3.7    REGULAR MEETINGS. Regular meetings of the Board may be held without notice at such times and at such places within or without the State of Delaware as may be determined from time to time by resolution of the Board.
3.8    SPECIAL MEETINGS; NOTICE. Special meetings of the Board may be held at such times and, if applicable, at such places, within or without the State of Delaware, whenever called by the Chairman, the Chief Executive Officer, the President or the Secretary or by a majority of the Directors then in office. If necessary under the Certificate of Incorporation or Section 3.3 of these By-laws, special meetings of the Board shall be held whenever called by (a) the Series B Nominating Stockholder to fill the vacancy of a Series B Nominated Director, (b) the Series C Nominating Stockholder to fill the vacancy of a Series C Nominated Director, and (c) the Series D Nominating Stockholder to fill the vacancy of the Series D Nominated Director.
Notice of the time and place of special meetings shall be:
(i)    delivered personally by hand, by courier or by telephone;
(ii)    sent by mail, postage prepaid;
(iii)    sent by facsimile; or
(iv)    sent by electronic mail,
directed to each Director at that Director’s address, telephone number, facsimile number or electronic mail address, as the case may be, as shown on the Corporation’s records.

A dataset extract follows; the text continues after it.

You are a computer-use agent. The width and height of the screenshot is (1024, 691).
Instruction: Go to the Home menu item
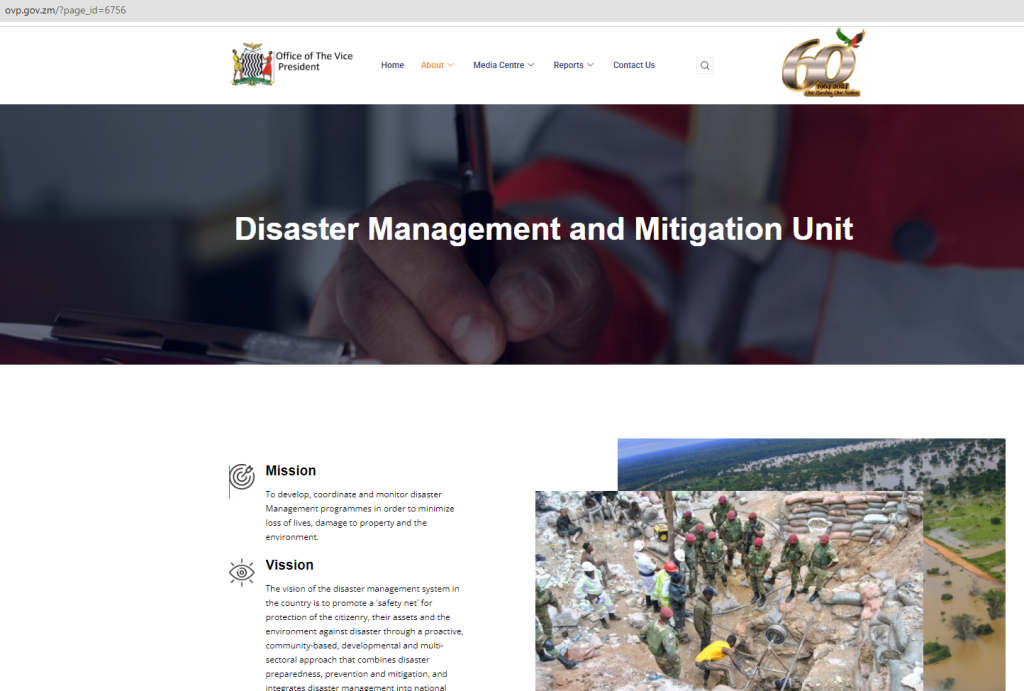pos(392,65)
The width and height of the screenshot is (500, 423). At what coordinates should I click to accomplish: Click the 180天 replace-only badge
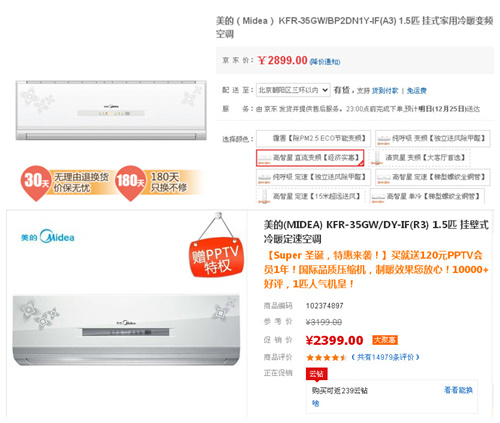coord(157,183)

If the notice is (A) delivered personally by hand, by courier or by telephone, (B) sent by facsimile or (C) sent by electronic mail, it shall be delivered or sent at least 24 hours before the time of the holding of the meeting. If the notice is sent by mail, it shall be deposited in the mail at least three (3) days before the time of the holding of the meeting. Any oral notice may be communicated to the Director. The notice need not specify the purpose of the meeting.

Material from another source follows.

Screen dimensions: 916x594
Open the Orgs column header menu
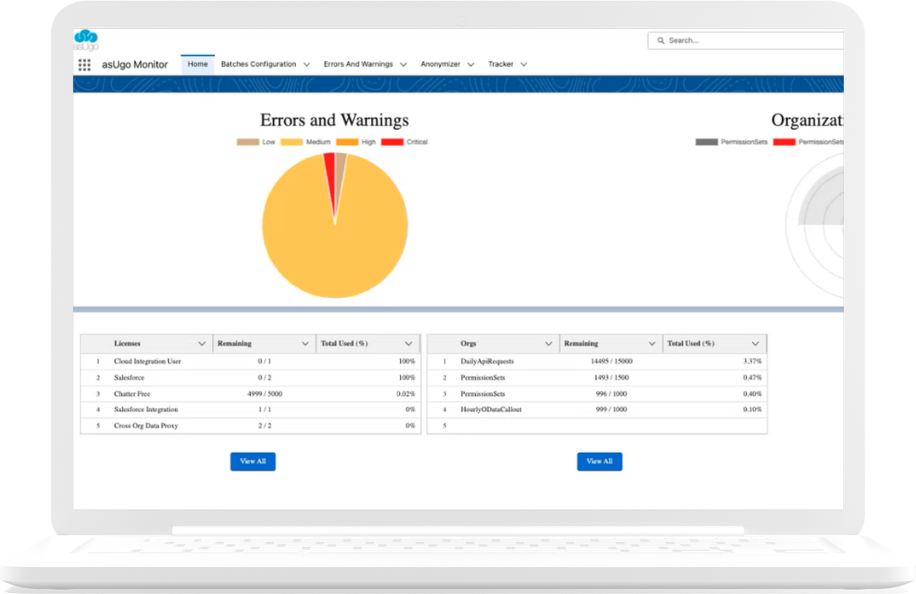(x=548, y=343)
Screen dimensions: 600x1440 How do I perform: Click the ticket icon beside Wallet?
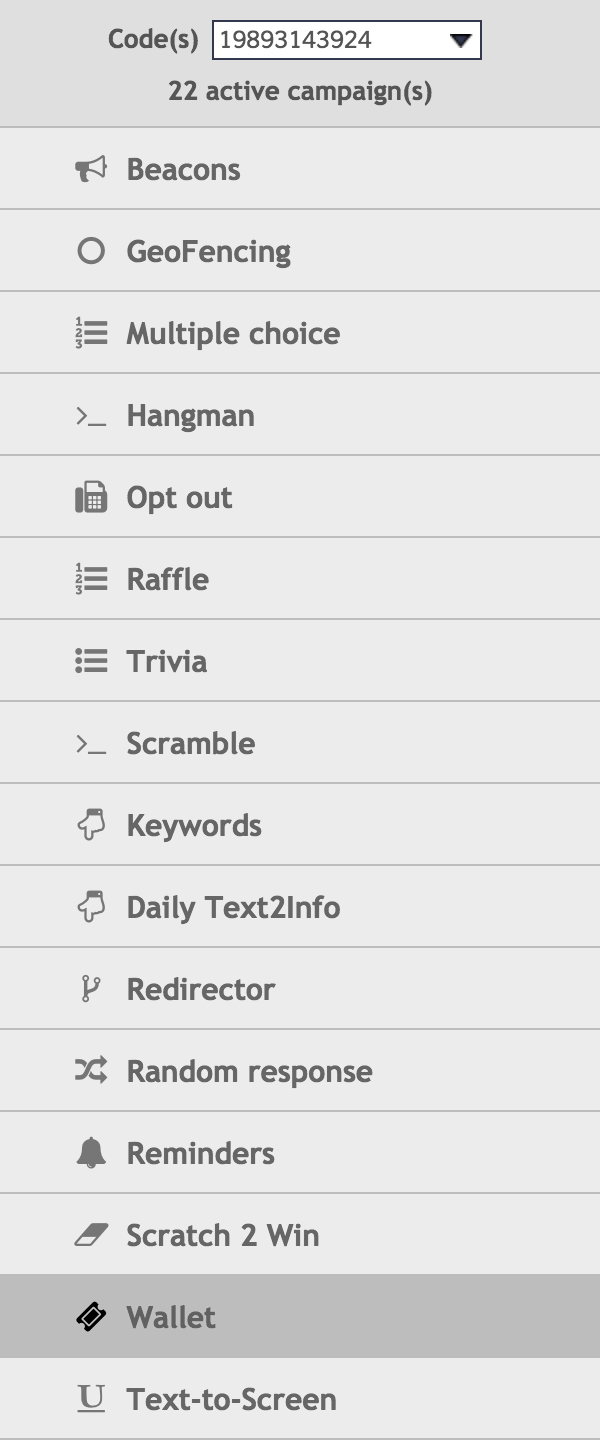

3.9    TELEPHONE MEETINGS. Directors or members of any committee designated by the Board may participate in a meeting of the Board or of such committee by means of conference telephone or similar communications equipment by means of which all persons participating in the meeting can hear each other, and participation in a meeting pursuant to this Section 3.9 shall constitute presence in person at such meeting.
3.10    ADJOURNED MEETINGS. A majority of the Directors present at any meeting of the Board, including an adjourned meeting, whether or not a quorum is present, may adjourn such meeting to another time and place. At least 24 hours’ notice of any adjourned meeting of the Board shall be given to each Director whether or not present at the time of the adjournment, if such notice shall be given by one of the means specified in Section 3.8 hereof other than by mail, or at least three (3) days’ notice if by mail. Any business may be transacted at an adjourned meeting that might have been transacted at the meeting as originally called.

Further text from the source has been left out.